Thursday, July 01, 2010

I'm too tired of guns, I'm switching to paddles

In December, 1993, a deranged racist named Colin Ferguson boarded a Long Island express train and began shooting people at random. When he was done, 6 people were dead, and 19 were injured. Thanks to New York's draconian anti-gun laws, no one else on the train was armed, and Ferguson was only tackled by some bystanders when he stopped to reload. Among the dead and wounded were the husband and son of Carolyn McCarthy, who was elected to the House of Representatives in 1996.

Instead of working toward making it possible for law-abiding citizens to defend themselves by getting rid of anti-gun laws that disarmed only the law-abiding, McCarthy decided instead to spit upon the memory of those killed and injured on that train by becoming a tireless advocate for more federal anti-firearms laws that would render people even more defenseless and leave them at the mercy of criminals who have no compunction about violating laws that tell them they can't carry a firearm.

In the wake of the Heller and McDonald Supreme Court decisions, I don't know if McCarthy is giving up or just branching out.
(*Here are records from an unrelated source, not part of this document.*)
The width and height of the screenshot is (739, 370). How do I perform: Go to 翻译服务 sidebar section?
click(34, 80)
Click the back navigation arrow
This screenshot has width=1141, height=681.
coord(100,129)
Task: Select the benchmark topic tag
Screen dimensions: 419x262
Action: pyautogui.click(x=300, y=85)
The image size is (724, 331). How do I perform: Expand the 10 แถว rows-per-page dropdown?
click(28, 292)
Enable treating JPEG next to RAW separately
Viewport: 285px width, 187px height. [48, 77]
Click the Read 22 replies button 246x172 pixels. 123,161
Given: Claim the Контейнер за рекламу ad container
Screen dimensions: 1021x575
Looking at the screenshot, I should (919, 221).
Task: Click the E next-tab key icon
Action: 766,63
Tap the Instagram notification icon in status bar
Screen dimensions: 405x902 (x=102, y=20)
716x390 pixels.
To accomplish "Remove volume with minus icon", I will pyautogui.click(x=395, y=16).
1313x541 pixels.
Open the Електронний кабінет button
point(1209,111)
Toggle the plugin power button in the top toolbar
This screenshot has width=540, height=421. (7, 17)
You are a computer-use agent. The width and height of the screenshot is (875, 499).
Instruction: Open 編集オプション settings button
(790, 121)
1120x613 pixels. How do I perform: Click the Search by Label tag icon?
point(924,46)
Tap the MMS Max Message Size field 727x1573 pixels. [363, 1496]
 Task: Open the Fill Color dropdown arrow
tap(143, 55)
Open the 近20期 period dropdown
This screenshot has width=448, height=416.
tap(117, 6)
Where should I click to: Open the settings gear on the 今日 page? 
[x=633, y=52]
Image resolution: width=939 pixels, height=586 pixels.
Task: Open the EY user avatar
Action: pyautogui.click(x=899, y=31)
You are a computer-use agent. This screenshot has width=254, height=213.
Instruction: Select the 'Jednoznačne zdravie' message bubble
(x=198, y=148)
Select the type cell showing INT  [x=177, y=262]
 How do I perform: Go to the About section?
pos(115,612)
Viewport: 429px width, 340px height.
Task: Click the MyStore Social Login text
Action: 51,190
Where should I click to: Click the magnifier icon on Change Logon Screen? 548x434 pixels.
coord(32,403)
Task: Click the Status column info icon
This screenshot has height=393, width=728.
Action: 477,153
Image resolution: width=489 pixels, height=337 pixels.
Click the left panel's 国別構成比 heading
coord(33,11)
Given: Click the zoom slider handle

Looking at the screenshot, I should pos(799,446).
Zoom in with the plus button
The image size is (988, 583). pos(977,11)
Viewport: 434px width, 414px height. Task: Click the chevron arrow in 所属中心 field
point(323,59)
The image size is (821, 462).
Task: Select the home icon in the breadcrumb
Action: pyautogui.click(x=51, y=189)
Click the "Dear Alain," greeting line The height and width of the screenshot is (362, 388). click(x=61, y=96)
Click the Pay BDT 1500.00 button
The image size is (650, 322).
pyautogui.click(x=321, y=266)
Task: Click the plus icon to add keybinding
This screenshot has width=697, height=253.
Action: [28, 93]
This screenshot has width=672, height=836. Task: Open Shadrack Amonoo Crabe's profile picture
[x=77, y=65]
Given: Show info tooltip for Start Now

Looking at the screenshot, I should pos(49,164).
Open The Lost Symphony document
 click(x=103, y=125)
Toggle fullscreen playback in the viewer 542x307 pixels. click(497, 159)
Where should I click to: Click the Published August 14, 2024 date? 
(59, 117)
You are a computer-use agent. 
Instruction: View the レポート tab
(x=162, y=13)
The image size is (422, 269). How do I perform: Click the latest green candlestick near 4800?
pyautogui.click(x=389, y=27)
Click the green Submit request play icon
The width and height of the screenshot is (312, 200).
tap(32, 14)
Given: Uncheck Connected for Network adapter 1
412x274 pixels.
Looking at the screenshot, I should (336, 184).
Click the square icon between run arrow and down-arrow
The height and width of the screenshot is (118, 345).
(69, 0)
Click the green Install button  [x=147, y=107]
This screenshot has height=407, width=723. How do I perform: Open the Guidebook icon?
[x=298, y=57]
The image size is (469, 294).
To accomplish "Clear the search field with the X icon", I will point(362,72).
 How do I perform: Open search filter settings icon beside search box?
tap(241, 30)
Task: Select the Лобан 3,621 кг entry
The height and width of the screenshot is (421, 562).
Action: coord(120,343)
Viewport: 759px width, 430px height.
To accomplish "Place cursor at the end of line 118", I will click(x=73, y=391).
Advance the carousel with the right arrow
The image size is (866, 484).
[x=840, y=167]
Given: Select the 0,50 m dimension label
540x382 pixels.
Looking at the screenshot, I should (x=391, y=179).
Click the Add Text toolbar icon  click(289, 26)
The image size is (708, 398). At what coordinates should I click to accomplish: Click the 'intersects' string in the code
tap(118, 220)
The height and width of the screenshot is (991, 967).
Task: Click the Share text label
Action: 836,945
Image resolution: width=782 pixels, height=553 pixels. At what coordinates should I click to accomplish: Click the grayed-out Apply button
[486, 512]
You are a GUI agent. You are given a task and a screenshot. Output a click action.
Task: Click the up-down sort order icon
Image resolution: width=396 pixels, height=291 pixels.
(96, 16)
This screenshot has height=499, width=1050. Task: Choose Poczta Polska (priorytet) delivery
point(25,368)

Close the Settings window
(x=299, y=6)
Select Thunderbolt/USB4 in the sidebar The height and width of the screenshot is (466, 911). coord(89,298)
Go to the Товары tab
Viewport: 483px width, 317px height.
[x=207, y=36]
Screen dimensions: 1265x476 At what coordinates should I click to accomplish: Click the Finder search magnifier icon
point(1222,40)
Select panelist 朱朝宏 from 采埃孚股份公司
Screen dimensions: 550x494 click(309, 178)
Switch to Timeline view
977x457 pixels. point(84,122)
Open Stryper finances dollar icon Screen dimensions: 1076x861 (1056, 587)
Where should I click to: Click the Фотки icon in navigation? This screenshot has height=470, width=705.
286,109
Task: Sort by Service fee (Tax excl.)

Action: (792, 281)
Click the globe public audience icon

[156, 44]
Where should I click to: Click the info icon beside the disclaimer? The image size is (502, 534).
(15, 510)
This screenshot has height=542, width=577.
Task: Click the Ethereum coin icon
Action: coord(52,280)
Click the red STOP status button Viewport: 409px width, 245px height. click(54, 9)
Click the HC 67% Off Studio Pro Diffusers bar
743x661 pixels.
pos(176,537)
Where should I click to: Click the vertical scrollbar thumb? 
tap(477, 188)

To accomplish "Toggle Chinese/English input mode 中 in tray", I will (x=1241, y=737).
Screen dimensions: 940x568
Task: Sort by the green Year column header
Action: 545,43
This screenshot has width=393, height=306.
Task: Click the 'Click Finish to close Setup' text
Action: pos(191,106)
In her latest attempt to stay relevant, she has introduced a bill in the House that would make it a federal crime for a school to inflict corporal punishment on a student.

In the past few years, as the behavior of students gets more and more out of control, quite a few school districts around the country have begun to take a second look at corporal punishment, and have brought the paddle out of retirement. Representative McCarthy apparently can't stand for this, and has decided that there oughta be a law.

Never mind the fact that Article I Section 8, which lists the powers of Congress, grants no such power to the U.S. Congress to pass a law regarding this issue.

I realize that some of my readers may be in favor of banishing corporal punishment in schools (I say spank 'em!). However, there is a right way and a wrong way to do this. The question of corporal punishment in schools is one that must be debated and legislated at the state and local level, not at the federal level.

Ah, but when you read the article, notice something very important that you could easily overlook. If this bill were to actually become law, it would only apply to public and private schools that receive federal funding. That is where the feds trap you. They are really only one degree removed from the mafia in this regard. Once you take their money, you have to abide by their rules. If I recall correctly the last statistics I saw, the federal government only provides about 7% of the funding of our nation's schools. That's a lot of influence for such a relatively paltry sum of money.

Nevertheless, somehow, I don't think Carolyn McCarthy - or most members of Congress for that matter - could give a rip less about any limits imposed on the power of Congress.

"If a nation expects to be ignorant and free... it expects what never was and never will be." -Thomas Jefferson

6 comments:

Anonymous said...

Just before I retired from teaching five years ago, I mentioned to my fourth grade class that I was allowed to paddle students when I began teaching. The reaction was amusing. One student asked, "When you paddled a kid, didn't you get a call from their mom and dad saying that you were going to get turned into the cops or sued?" I simply said, basically, that when the child got home and had to show that they had been paddled, their parents usually paddled them again for their misbehavior. I wish I could have taken a picture of the looks on my students faces.

An older teacher told me, when I first started, that sometimes paddling is the final try at bringing the kids back to reality.

Don, American Idle said...

I'm sorry, but spanking doesn't work. I remember, 50 years ago, the one year I was allowed to spank, there were two memorable miscreants. Upon seeing the paddle, one fell to the floor and cried like a baby. The other took his punishment stoically, because he had no doubt been beaten many times at home. The greatest discipline problem at that school was the principal. He gave the teachers no backing, and the kids knew he would listen to "their side of the story." (As if they had one.)

W.R. Chandler said...

Sorry Don, but if you read the article, you will see that the district in Texas that instituted the corporal punishment policy is finding that it is working out just fine.

Anonymous said...

As someone who received a couple of paddlings at school, I think it probably works and I can say I deserved it. Kids have to have a respect for authority and corporal punishment is "one" way to achieve that.

SickandTiredwithLiberals said...

I remember being spanked as a child in grammar school. Children need to know where boundaries are, without them they try more and more crap to test and see what they can get away with. Example the kid who gets told stop that Johnny, now stop it, I really mean it stop that and the parent who let's him do it. Next thing the kid is screaming and disrupting the whole store. Perhaps if some of the kids had been paddled as youngsters and our Judicial system held them accountable we might not have as many criminals in the jail system that we have now a days. Bring the paddles back....Spare the rod and you spoil the child.. Too many spoiled children end up as spoiled adults....

W.R. Chandler said...

Thank you for your comments everyone. I always figured, touching a hot stove leads to a burned hand and an unforgettable lesson.

Running away from Daddy and toward the street results in a sore behind and an unforgettable lesson. It is certainly better than being hit by a car.